Pourtant cette option s’adresse à tous les élèves intéressés par les sciences, même s’ils ne sont pas déjà déterminés ou passionnés, mais qui sont « curieux » et souhaitent exercer cette curiosité tout en développant leurs qualités d’imagination et de créativité. Elle est conçue pour leur permettre de mettre en œuvre et de consolider les compétences sollicitées dans les démarches scientifiques, de prendre confiance en eux. Il s’agit de permettre aux élèves de s’orienter de manière positive vers les sciences ou, s’ils ne se dirigent pas vers des études scientifiques, à avoir tout au moins une image positive de la science. Cette option pourrait être l’occasion d’affermir un projet et de convaincre des familles quelquefois indécises à engager leurs enfants vers des études réputées difficiles.
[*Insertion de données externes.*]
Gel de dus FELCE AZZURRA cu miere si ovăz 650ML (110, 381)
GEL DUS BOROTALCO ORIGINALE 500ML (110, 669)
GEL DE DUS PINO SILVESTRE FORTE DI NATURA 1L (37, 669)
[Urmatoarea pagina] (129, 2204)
L’expérimentation, menée donc dans plus d’une trentaine d’établissements sur l’académie de Montpellier, est de taille statistique significative. Or les premières années ont amené à constater que les jeunes filles, effrayées par les options scientifiques M.P.I (mesures physiques industrielles) et surtout I.S.I (initiation aux sciences de l’ingénieur), se tournent volontiers vers l’option sciences plus généraliste. C’est de bon augure dans l’optique d’un meilleur équilibre filles-garçons dans les études scientifiques. Cela nous donne un argument supplémentaire dans le contexte actuel d’effondrement des effectifs dans les études scientifiques, délaissées massivement par les filles qui préfèrent se diriger vers les études médicales.
Face à la désaffection actuelle des filières scientifiques et pour donner envie aux élèves de poursuivre dans la voie scientifique, nous sommes en effet convaincus qu’un élève qui aura eu le temps de prendre goût à la recherche, qui sera capable de prendre des initiatives, de conjecturer, de s’autocritiquer, .… sera plus armé pour la suite de ses études scientifiques qu’un élève habitué à n’avoir en tête qu’un catalogue d’exercices stéréotypés. Il ne faut pas se voiler la face, ce n’est pas avec les horaires actuels que nous pouvons former nos élèves aux huit moments [2] d’une vraie formation mathématique tels que les avaient préconisés des militants de l’APMEP, il y a bien longtemps…, quand on avait encore 4 heures au collège, dans toutes les classes, quelquefois même dédoublées…
Le dossier de ce bulletin porte sur l’option sciences. Nous l’avons conçu pour vous donner un aperçu de ce qui s’y fait et peut-être vous donner envie à vous aussi de soutenir ce dispositif ou d’essayer de créer une option sciences dans votre établissement.